Pulp Fiction
★★★½

Rewatched 20 Aug 2019

Hitmen. Heroin. Rapists. Cheeseburgers. Foot massages. Crime bosses. Leather freaks. Pop-tarts. A boxer. A suitcase. A gold watch. A chopper. Restaurants. Robbers. Gangsters. Pot bellies. The Bible. The soundtrack. The vengeance. The violence. The spectacle. The redemption. 

Just what in the hell is going on here? Don't answer. Just go along with Tarantino pointing that shotgun in your face, because to explain the plot would be to miss the point. The point, however directionless and dragging, is to be swept up in its sprawling, pop-culture-filled mythology, which at its heart is really a bold and colorful exercise in cinematic style. The style is very much the substance, and if you huff that substance long enough, you turn into the ultimate film bro ready to read the Bible cover to cover, striking down your enemies with great vengeance and furious anger. 

PULP FICTION, a reference to all those old, cheap, throwaway glossies, is the kind of disposable entertainment that dares you to step out from being a square and enter a world that's sizzling, puzzling, exhilarating and downright dopey. 

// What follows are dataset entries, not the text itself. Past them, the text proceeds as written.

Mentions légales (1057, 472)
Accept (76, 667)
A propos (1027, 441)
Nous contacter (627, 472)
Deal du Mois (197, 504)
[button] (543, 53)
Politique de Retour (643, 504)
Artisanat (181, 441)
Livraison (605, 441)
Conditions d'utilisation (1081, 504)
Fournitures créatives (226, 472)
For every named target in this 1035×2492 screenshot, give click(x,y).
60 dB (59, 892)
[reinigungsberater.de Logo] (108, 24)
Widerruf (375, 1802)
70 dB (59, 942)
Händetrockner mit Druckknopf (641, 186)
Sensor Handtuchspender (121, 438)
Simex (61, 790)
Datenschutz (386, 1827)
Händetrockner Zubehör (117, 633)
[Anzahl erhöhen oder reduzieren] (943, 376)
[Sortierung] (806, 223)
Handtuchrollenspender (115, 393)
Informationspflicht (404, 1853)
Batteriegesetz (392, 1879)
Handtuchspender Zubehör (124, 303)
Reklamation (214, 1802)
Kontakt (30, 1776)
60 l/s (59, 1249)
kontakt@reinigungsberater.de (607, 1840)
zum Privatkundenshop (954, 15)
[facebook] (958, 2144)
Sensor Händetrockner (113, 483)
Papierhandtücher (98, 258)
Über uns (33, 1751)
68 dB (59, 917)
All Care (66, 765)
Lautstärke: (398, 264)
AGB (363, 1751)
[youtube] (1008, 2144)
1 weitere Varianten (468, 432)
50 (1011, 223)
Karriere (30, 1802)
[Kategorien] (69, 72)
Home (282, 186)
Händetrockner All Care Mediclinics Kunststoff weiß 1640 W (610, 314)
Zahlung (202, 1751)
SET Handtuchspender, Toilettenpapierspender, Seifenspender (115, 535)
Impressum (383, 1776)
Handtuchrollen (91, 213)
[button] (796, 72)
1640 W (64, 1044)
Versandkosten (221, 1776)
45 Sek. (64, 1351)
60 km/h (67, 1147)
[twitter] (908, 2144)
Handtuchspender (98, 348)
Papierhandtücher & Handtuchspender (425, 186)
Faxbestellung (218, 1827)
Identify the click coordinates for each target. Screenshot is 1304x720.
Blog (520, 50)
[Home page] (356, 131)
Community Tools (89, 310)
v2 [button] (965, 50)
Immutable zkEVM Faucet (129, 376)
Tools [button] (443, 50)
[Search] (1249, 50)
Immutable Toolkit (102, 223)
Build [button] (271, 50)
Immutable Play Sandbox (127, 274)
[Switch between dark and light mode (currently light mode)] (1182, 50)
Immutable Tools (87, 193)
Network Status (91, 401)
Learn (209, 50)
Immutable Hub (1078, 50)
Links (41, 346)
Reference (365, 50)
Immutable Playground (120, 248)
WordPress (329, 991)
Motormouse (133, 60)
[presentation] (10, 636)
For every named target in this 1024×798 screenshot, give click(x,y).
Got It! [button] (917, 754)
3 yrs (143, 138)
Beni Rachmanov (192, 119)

Tarantino doesn't care so much for plot mechanics. It’s a film about texture, not plot, palette, not template. He'd rather get us high on *the way* a story can be told, the way a story becomes folklore by stretching conceits as far as they go, rather than spin anything predictable or easy. He essentially made a live-action cartoon, a carnival hall of mirrors, something that goofily goes on forever without going anywhere particular. It’s not that QT invented nonlinear storytelling, suitcase MacGuffins, or multiple shifting points of view (these techniques long predate the guy). It’s that he re-popularized them for a new audience unfamiliar with these narrative modes, while giving older audiences a trip down pastiche lane by rewarding them with a cornucopia of cinematic references. Think of it like a journey over destination kinda thing, where the reason it’s so highly regarded is because the journey is so irresistibly weird, inventive and ruthlessly original.

Cinephiles love it because it summons the ghosts of old movies and makes a perfect collage out of genre history, and to that Frankensteinian effect it's quite an impressive mosaic of pop and garbage culture all thrown into one. I fiercely wrestle with how brilliant and idiotic this film is. It's exciting and exhausting, thrilling and stupefying. A dazzling pastiche that merges high-brow and low-brow culture together, and while I'm nowhere near as religious about it as many of you, I do appreciate the guts it took to make it. 

It's a classic, a bravado game-changer, a film for dorks, and one that I'm sure I'll keep changing my mind about with each watch.